* **Set of tasks**
1. Write out the passage of the forum thread about the A. hentzi setup between "I posted recently" and "hold up better.", inclusive.
2. Translate this sentence from the forum thread about the A. hentzi setup into Spanish: "The substrate is a mix of 3:1 eco-earth and sanitary play sand."

* **Page text**
╭──

# 10 gal A. hentzi setup completed tonight :)



## Mindibun (Jul 1, 2014)

I posted recently about the "perfect A hentzi cage" and got a few responses but not exactly the inspiration I was looking for. Good advice, but not much inspiration. So, I drew inspiration from outside and played around with some fake decor as well as some real branches, rocks, etc that I collected from pesticide-free areas and bleached, baked, soaked, and otherwise obliterated for about a week to sanitize them. I put the finishing touches on it tonight and moved Henny in (short for Hennessy, like the alcohol, because "hentzi" sounds like "Henny" and also because I love alcohol...). Hopefully she likes it. The substrate is a mix of 3:1 eco-earth and sanitary play sand. I know how everyone feels about sand, but I have used it before for SOME species and with the right species I feel it actually improves the substrate composition and their burrows hold up better. 

First off, here's my beautiful girly:






And the enclosure:






Here's Henny exploring:

Reactions: Like 2


----------



## NoahThomas43 (Jul 1, 2014)

Very natural looking enclosure! Henny must feel at home!

╰──

* **Given material**
╭──

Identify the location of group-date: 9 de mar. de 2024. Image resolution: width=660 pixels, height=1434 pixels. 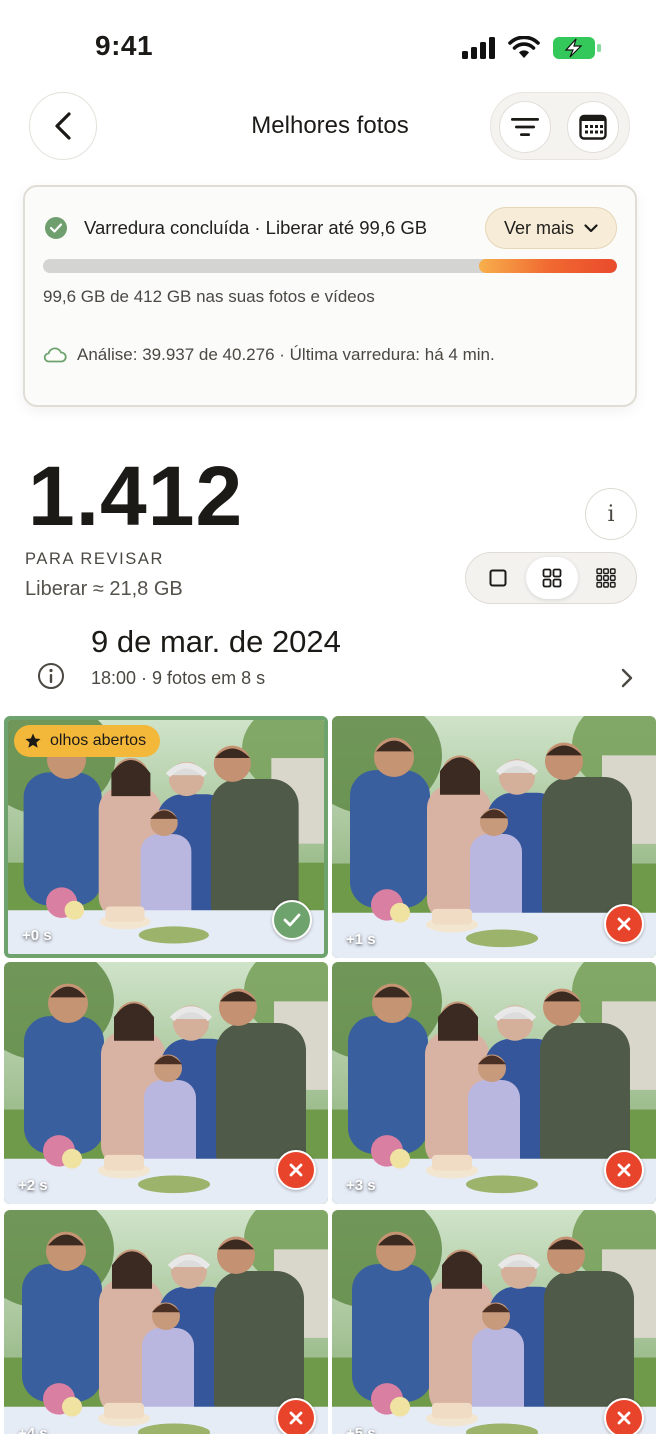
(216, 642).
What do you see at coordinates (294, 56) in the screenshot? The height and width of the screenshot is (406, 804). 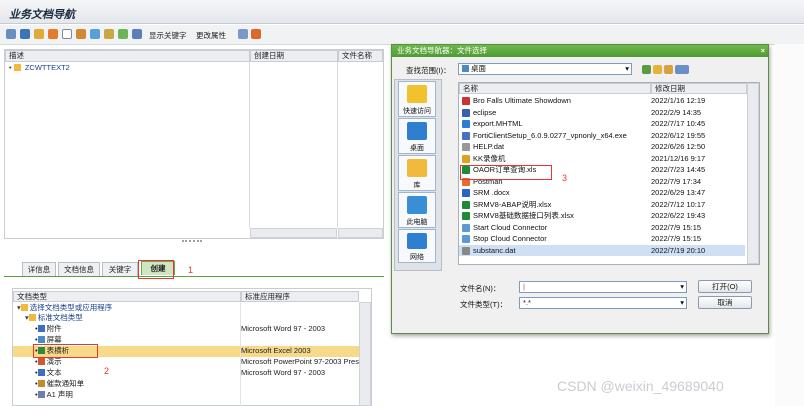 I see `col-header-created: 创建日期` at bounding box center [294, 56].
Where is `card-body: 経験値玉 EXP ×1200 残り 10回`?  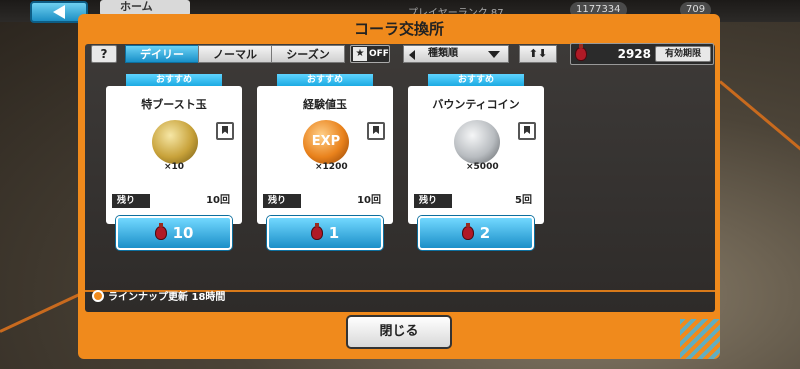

╰──

* **Answers to this exercise**
1.
I posted recently about the "perfect A hentzi cage" and got a few responses but not exactly the inspiration I was looking for. Good advice, but not much inspiration. So, I drew inspiration from outside and played around with some fake decor as well as some real branches, rocks, etc that I collected from pesticide-free areas and bleached, baked, soaked, and otherwise obliterated for about a week to sanitize them. I put the finishing touches on it tonight and moved Henny in (short for Hennessy, like the alcohol, because "hentzi" sounds like "Henny" and also because I love alcohol...). Hopefully she likes it. The substrate is a mix of 3:1 eco-earth and sanitary play sand. I know how everyone feels about sand, but I have used it before for SOME species and with the right species I feel it actually improves the substrate composition and their burrows hold up better.

2. El sustrato es una mezcla 3:1 de eco-earth y arena de juego higienizada.